* **Stated problem 1**:
Using the text on the stages of adopting a new idea, explain why people reach the disillusion stage, in one to three sentences.
* **Stated problem 2**:
Write what comes next in the text on the stages of adopting a new idea, starting after the description of Stage 3.

* **Supplied text**:
-*-*-

UPDATE: Hopefully this does not look too much like a bite of Gartner's Hype Cycle.

  • Stage 1, Rapture: The shiny new toy phase, where we first discover a new idea, and realize how powerful it is. As we get confident, we start trying to use it for /everything/.
  • Stage 2, Disillusion: Inevitably, as we start trying to apply this new approach to more and more complex and obscure problems, we start to run into cases where it doesn't quite fit - either because the expression of the idea (the current implementation) is still immature and imperfect, or because in our excitement, we're simply misapplying it.
  • Stage 3, Insight: The shiny toy is now just another gadget in our toolbox. We finally have the experience to know when and when not to use it. We understand not only the limitations of the idea, but also /why/ the limitations exist.

-*-*-

* **Given material**:
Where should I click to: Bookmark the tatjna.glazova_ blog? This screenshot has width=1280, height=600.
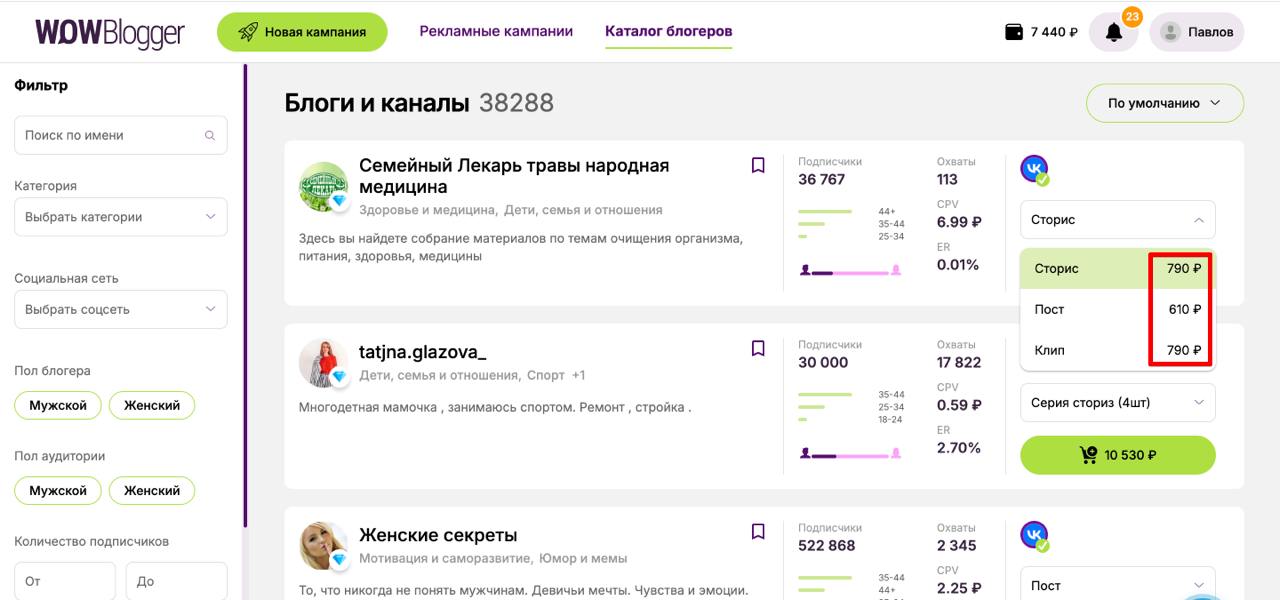(758, 348)
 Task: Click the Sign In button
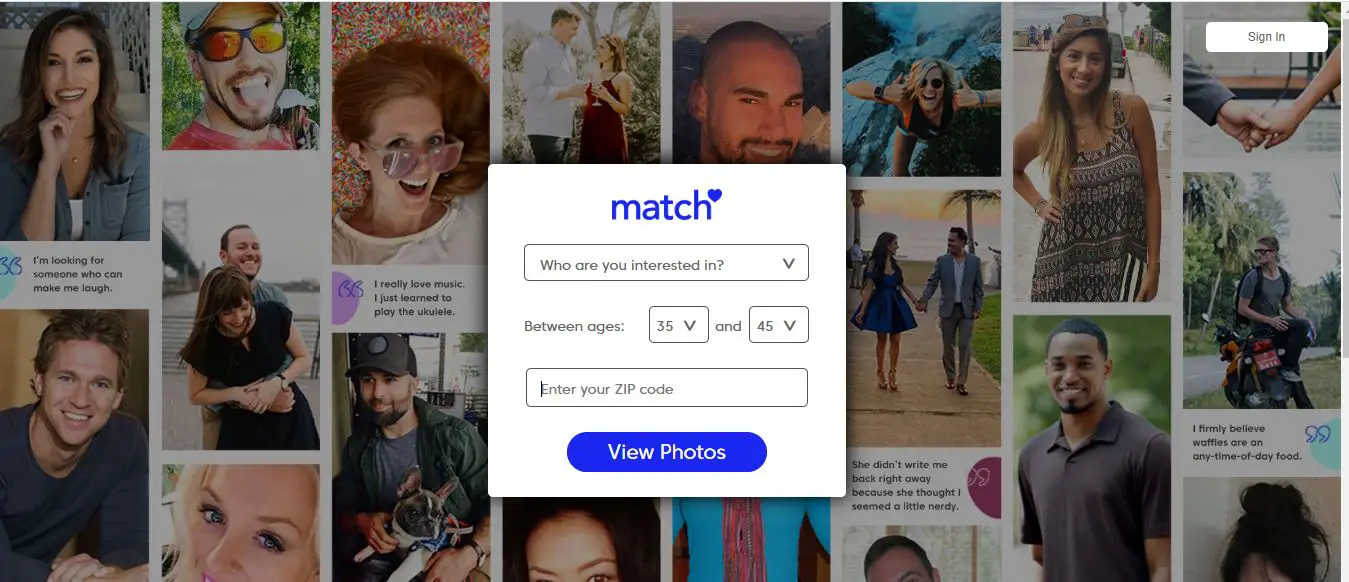click(1266, 37)
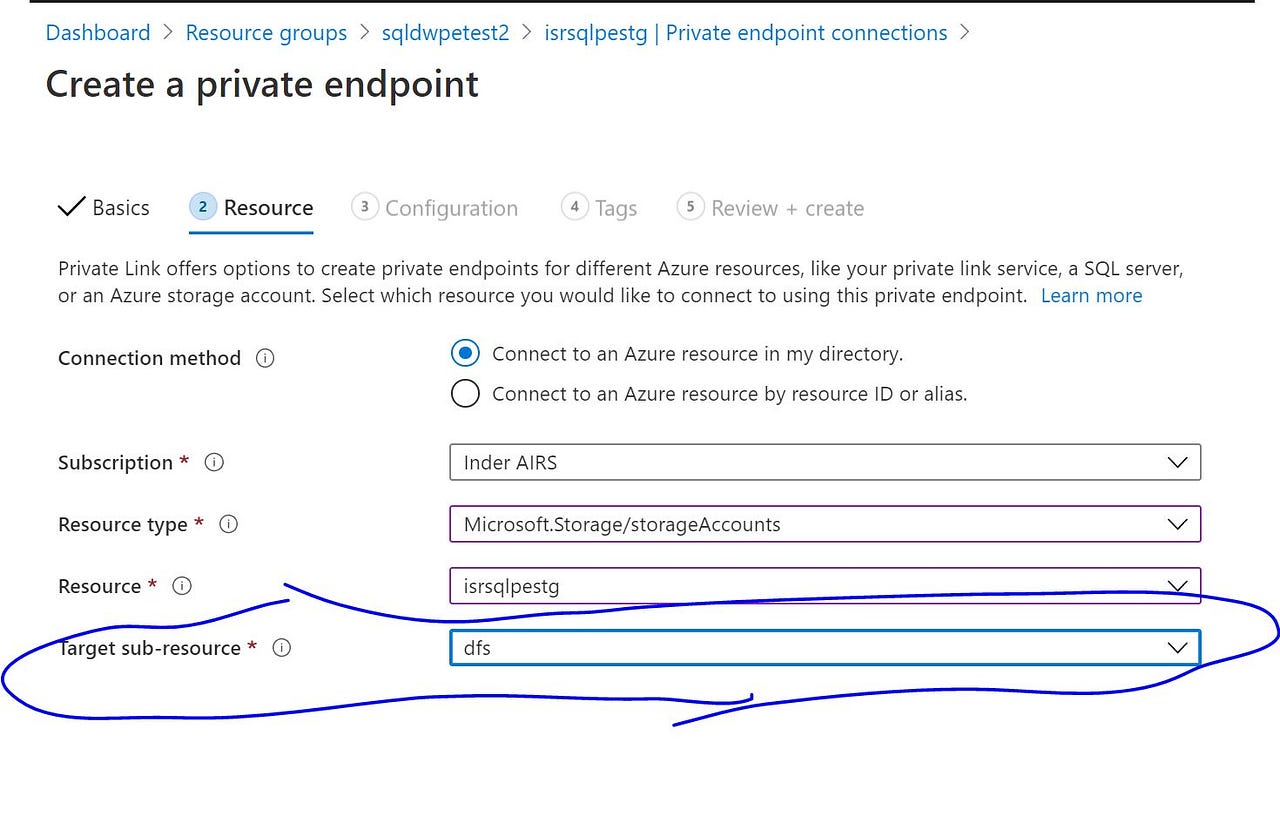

-*-*-

* **Right answer 1**:
People reach disillusion because they begin applying the new approach to more complex and obscure problems, and some of these cases turn out not to fit. This happens either because the current implementation of the idea is still immature and imperfect, or because people, in their excitement, are misapplying it.

* **Right answer 2**:
The earliest release of Seam was a whole year ago, and Seam is now I guess the fastest growing framework in Java (500 downloads each day and rising). But the ideas in Seam - contextual components, state management, conversations, BPM - are still new to most people and the Seam community is still in the process of understanding exactly how and when to apply these ideas. This is actually the most exciting phase for a project like Seam. I loved the early days of Hibernate, when the community was still developing the patterns (and finding the language for describing those patterns) that are now formalized into books and examples and known to most enterprise Java developers.

Today I got an email from a user who had just hit Stage 2, Disillusion. He asked:

  1. If is best to use page flows or is normal JSF navigation in faces-config.xml enough?
  2. Is there a one sentence explanation on how to use @Begin and @End? I think most of my problems are due to misunderstood and invalid usage of conversations.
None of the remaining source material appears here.